Подонок, как он бил подробно,
стиляга, Чайльд-Гарольд, битюг!
Вонзался в дышащие рёбра
ботинок узкий, как утюг.

О, упоенье оккупанта,
изыски деревенщины...
У поворота на Купавну
бьют женщину.

Бьют женщину. Веками бьют,
бьют юность, бьёт торжественно
набата свадебного гуд,
бьют женщину.

А от жаровен сквозь уют
горящие затрещины?
Не любят — бьют, и любят — бьют,
бьют женщину.

Но чист её высокий свет,
отважный и божественный.
Религий — нет, знамений — нет.
Есть
           Женщина!..

...Она как озеро лежала,
стояли очи как вода,
и не ему принадлежала,
как просека или звезда,

и звёзды по небу стучали,
как дождь о чёрное стекло,
и, скатываясь,
           остужали
её горячее чело.

1960 г.


У Вознесенского, как и у Евтушенко, Рождественского, очень много так называемых «газетных стихов», стихов, напоминающих новостные сводки. Это напоминает заметку из криминальной хроники.

И случай в нем описан реальный, произошедший с одним из переделкинских писателей (весьма уважаемым в кругу литераторов). Писатель жестоко избил в машине свою возлюбленную, а потом выбросил на дорогу.
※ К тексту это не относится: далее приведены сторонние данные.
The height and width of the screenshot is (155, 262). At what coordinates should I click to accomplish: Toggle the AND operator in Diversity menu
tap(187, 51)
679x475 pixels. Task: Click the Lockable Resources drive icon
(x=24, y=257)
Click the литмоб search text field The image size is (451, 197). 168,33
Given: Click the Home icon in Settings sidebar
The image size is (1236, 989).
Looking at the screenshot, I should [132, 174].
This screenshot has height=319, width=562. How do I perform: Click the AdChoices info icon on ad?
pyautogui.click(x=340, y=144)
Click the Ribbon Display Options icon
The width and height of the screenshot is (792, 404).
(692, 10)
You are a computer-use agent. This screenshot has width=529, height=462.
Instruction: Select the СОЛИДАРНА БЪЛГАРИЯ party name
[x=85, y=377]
Сама возможность такой истории в середине XX века, да еще и в писательской среде, возмутила Вознесенского. В итоге появились стихи о многовековом насилии мужчины над женщиной.
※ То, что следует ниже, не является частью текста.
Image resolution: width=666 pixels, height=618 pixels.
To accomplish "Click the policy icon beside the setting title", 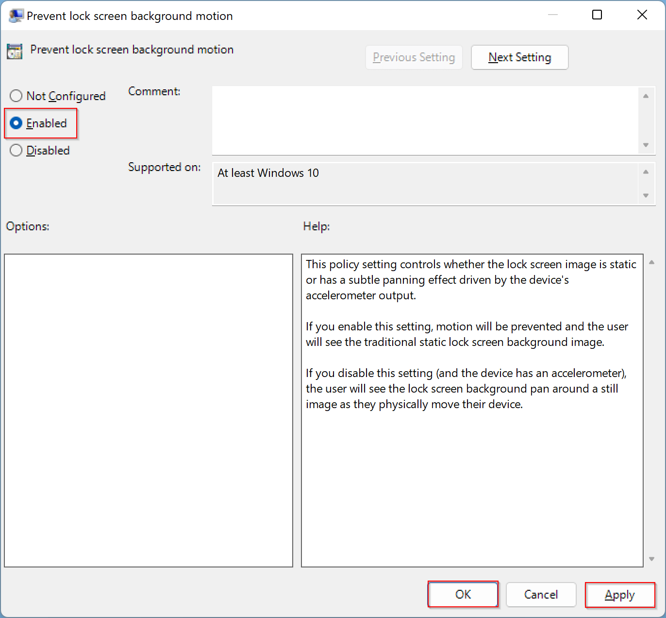I will tap(14, 51).
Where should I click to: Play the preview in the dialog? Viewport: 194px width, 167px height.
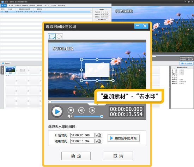57,111
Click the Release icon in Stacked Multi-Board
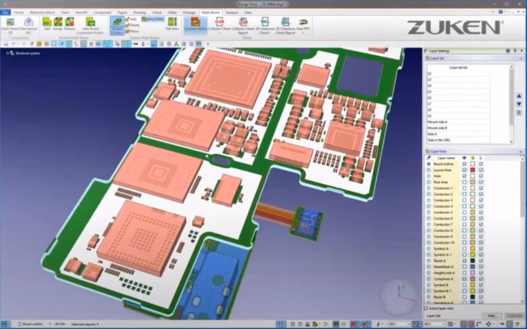This screenshot has height=329, width=527. (x=69, y=22)
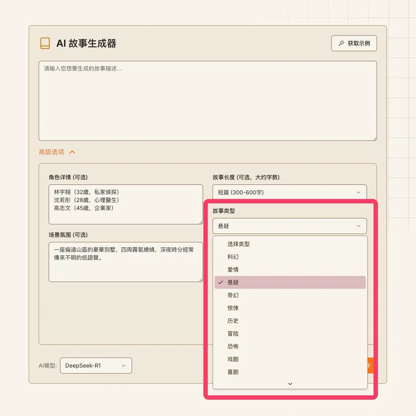The image size is (416, 416).
Task: Click into the story description text area
Action: [x=207, y=101]
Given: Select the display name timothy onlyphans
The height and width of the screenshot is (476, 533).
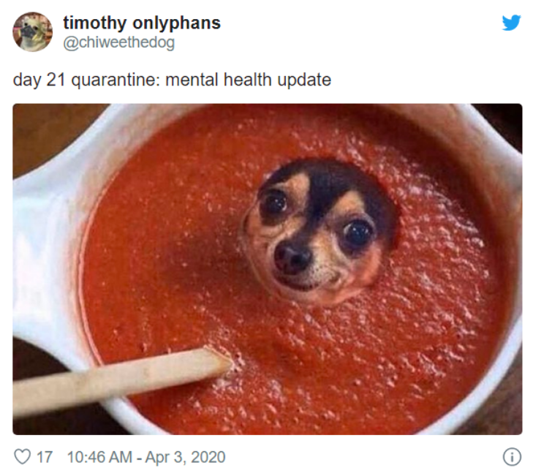Looking at the screenshot, I should point(142,23).
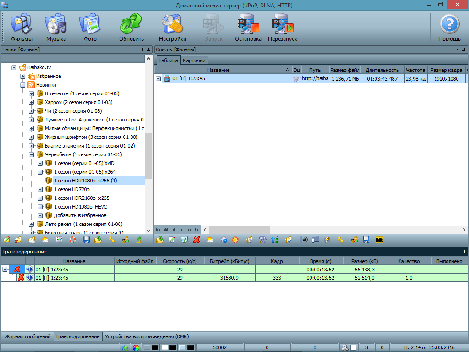Screen dimensions: 469x352
Task: Sort list by Длительность column header
Action: click(382, 70)
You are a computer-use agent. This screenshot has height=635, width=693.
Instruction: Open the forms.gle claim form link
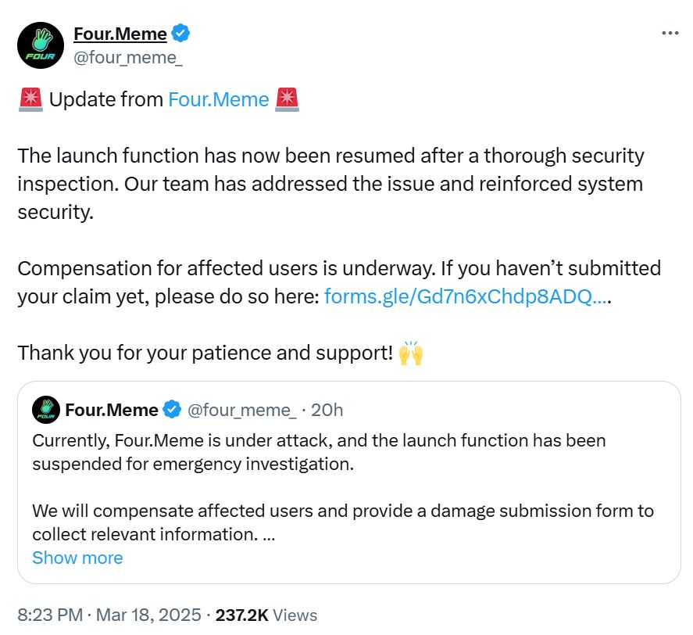pos(466,296)
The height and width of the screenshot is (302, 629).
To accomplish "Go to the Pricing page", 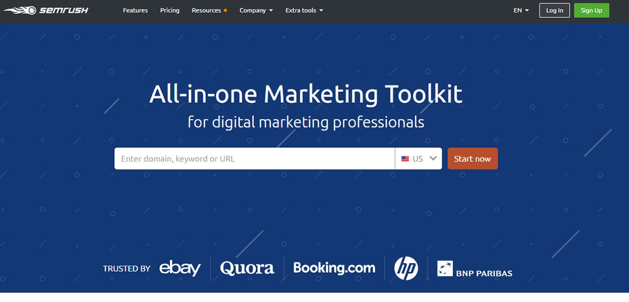I will (170, 10).
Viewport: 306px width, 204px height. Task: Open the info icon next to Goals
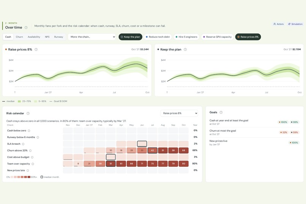click(221, 112)
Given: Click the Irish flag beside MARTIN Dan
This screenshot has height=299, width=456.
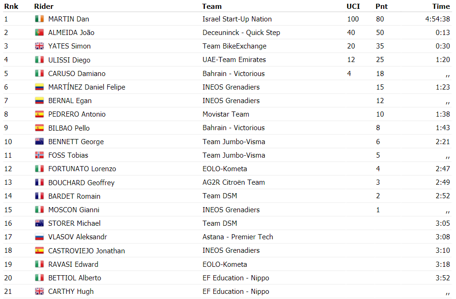Looking at the screenshot, I should coord(39,19).
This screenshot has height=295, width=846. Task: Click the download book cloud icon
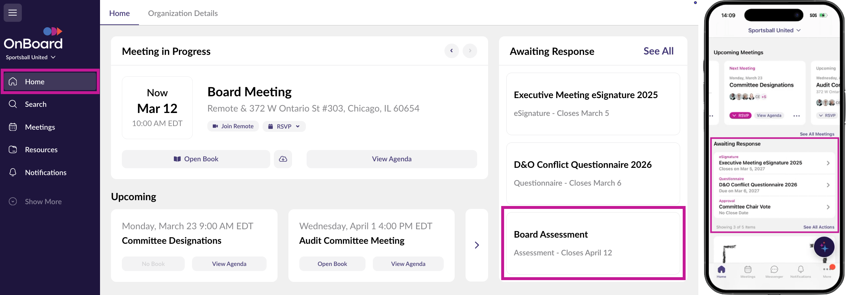point(283,159)
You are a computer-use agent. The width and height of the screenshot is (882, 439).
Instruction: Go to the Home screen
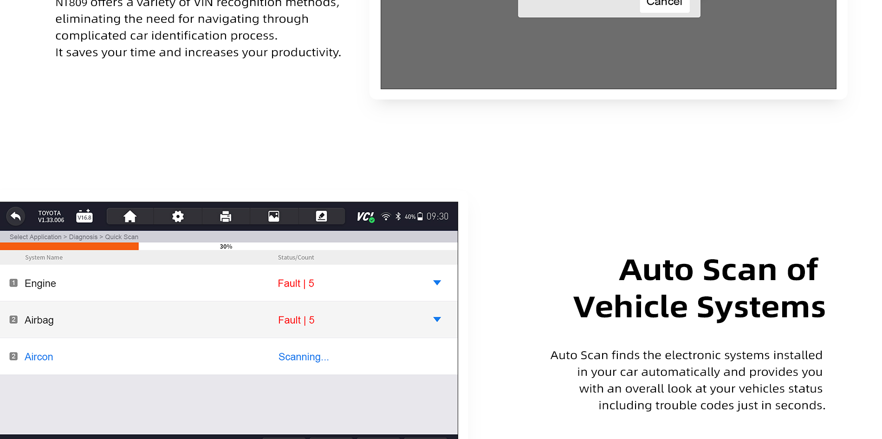coord(130,216)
В стихах Вознесенского нет свойственной русской поэзии отстраненности от предмета («большое видится на расстоянии»). Событие, предмет, сюжет рассматриваются в деталях. «Подонок, как он бил подробно, /стиляга, Чайльд-Гарольд, битюг! /Вонзался в дышащие рёбра / ботинок узкий, как утюг», — такие строки невозможно представить ни у Пушкина, ни у Блока, ни у Маяковского, ни у Евтушенко, ни даже у Пастернака, у которого «жизнь, как тишина/осенняя, — подробна». Пастернак тоже очень подробен, но у него подробность бытийная, а у Вознесенского бытовая.
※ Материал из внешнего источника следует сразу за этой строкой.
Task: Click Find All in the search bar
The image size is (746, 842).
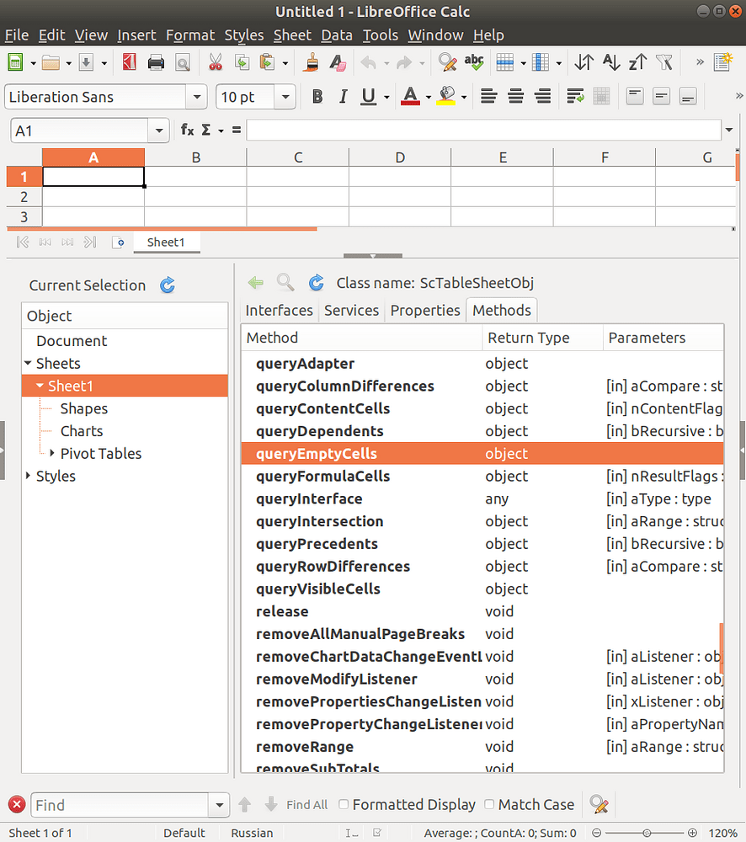Action: coord(306,804)

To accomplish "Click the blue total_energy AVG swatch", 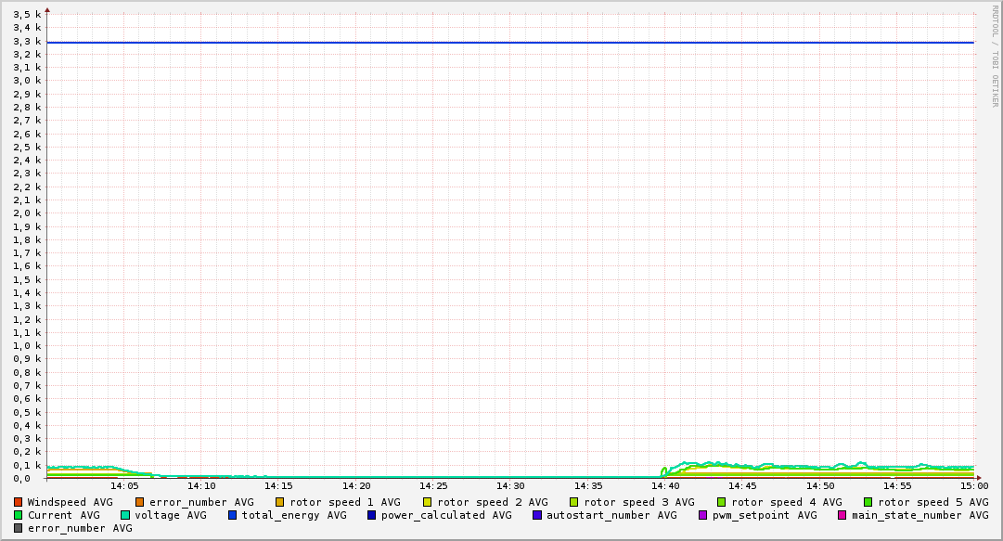I will (x=233, y=515).
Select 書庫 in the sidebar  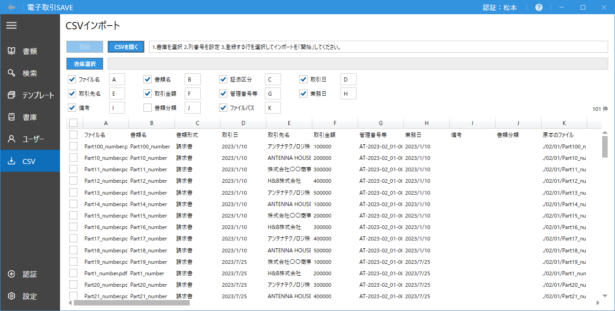30,117
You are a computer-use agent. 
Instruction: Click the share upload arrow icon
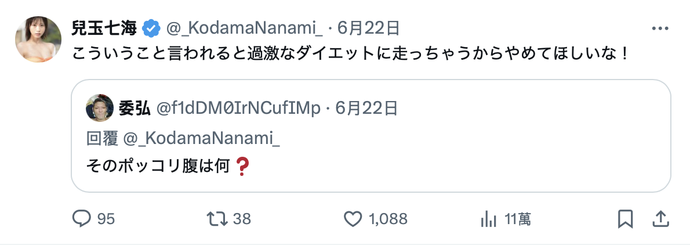tap(659, 218)
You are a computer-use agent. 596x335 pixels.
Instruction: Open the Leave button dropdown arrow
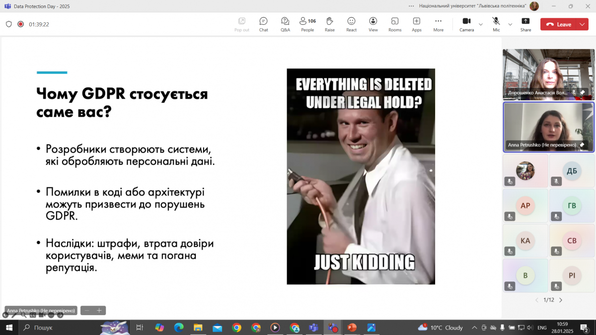582,24
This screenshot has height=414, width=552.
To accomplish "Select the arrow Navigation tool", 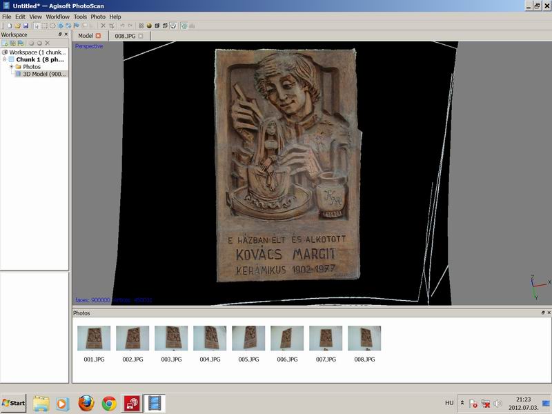I will point(37,26).
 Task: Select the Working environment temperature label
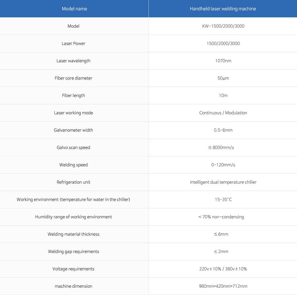(73, 200)
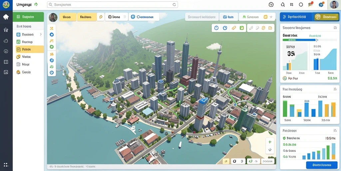Open the first yellow tab above the map
The image size is (341, 171).
[x=68, y=17]
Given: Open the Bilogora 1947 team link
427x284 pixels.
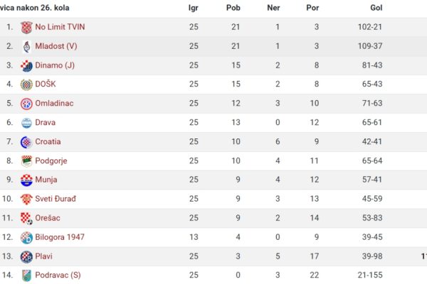Looking at the screenshot, I should (x=60, y=237).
Вознесенский считал Пастернака своим духовным отцом: «Я всегда воспринимал встречи с ним как встречи с отсветом Бога, присутствующем в нем». Еще в 14 лет Андрей отправил своему кумиру стихи, и Пастернак был от них в великом восторге. Началась дружба учителя и ученика.

Во второй части стиха образ конкретной женщины превращается в обобщенный: «Бьют женщину. Веками бьют, /бьют юность, бьёт торжественно…», а потом и в божественный: «Она как озеро лежала, /стояли очи как вода, / и не ему принадлежала, / как просека или звезда».

Несмотря на нагромождение деталей, метафор, художественных и звуковых средств, стихотворение имеет очень четкую композицию, внутреннюю структуру. Вознесенский не писал, он строил свои стихи, и потому стихотворение, точно дом, имело фундамент, стены, окна и крышу.

«Бьют женщину» — стихотворение и о том, что есть первооснова вещей, которая злости и унижению не подвластны. Иными словами, звезда остается звездой, дерево деревом, женщина женщиной.В метафизическом смысле.

Метафизическое начало почти отсутствует у Рождественского и Евтушенко, очень стилизованно и очень эгоцентрично появляется в поздних стихах Ахмадулиной. У Вознесенского же и фамилия церковная, и прапрадед его был настоятелем Муромского Благовещенского собора. С годами метафизическое, богословское начало станет занимать в стихах Вознесенского все больше места.

Четыре года спустя поэт написал стихотворение «Бьет женщина». Пьяная дама бьет сразу нескольких выпивших мужчин, «За что – неважно. Значит, им положено – пошла по рожам, как белье полощут… Бей, женщина! Бей, милая! Бей, мстящая! / Вмажь майонезом лысому в подтяжках. / Бей, женщина! / Массируй им мордасы! / За все твои грядущие матрасы».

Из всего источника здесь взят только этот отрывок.